Pros
Flexible work life balance. Some teams work-from-home on Fridays with manager approval. Modest number of PTO days. 17.5 days starting off, but no sick days and no bank holidays. Generous tuition reimbursement (up to 10k in tech or MBA). Little/no take-home stress. In general the people working for CareerBuilder are a good group. If you don't need a competitive salary and highly value work-life balance, then CareerBuilder can be a decent set up. If you need a job to get off the street, CareerBuilder can be a decent set up. All others need not apply.
Cons
Employees are leaving in droves. Nearly everyone is looking for a new gig. Apollo Global's acquisition of CareerBuilder was a bad deal for employees. Non-sales roles are paid below market rate. Policy changes to bonus/401k contributions punish everyone including loyal employees and people that leave. Leadership sells the story, "we are rewarding people who stay and write the next chapter in CareerBuilder's legacy". But the truth is CareerBuilder has a retention problem and changing the timing on bonus/401k distributions saves money on turnover.

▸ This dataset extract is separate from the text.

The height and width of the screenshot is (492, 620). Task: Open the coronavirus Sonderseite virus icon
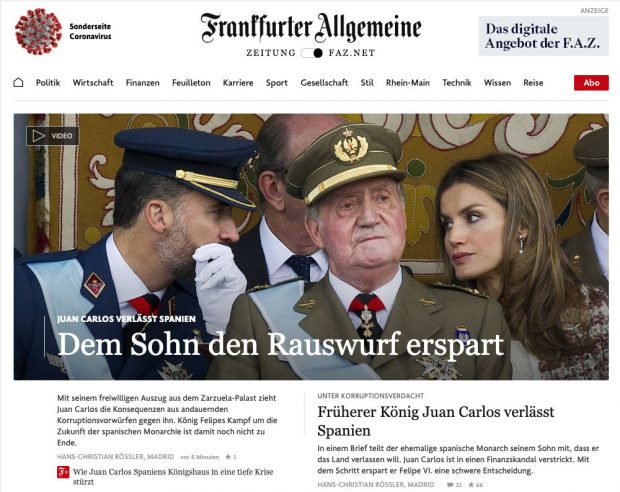coord(38,31)
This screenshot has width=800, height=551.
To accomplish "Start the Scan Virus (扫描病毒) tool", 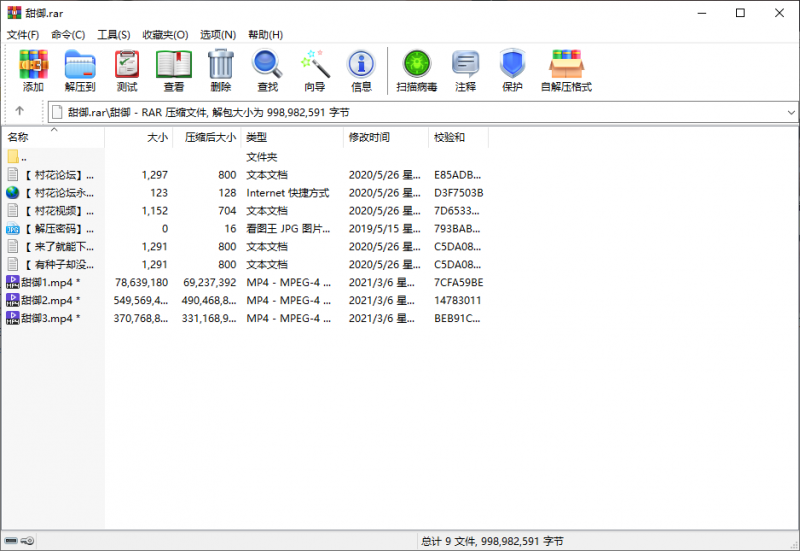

CareerBuilder had a lot of bloat prior to the Apollo acquisition, but the dedication to eroding benefits when the company is highly profitable is an alarming trend (RIP summer hours). Salaries for non-sales are weak. This year we received 2% pay increases 4 months delayed that weren't back-paid to Jan 1. Leadership sells the narrative, "10% of the workforce received promotions and merit increases," but the reality is 35+% of the workforce left and their responibilities fell on the backs of those who stuck around. Most people have more responsibilities for the same pay and the same title.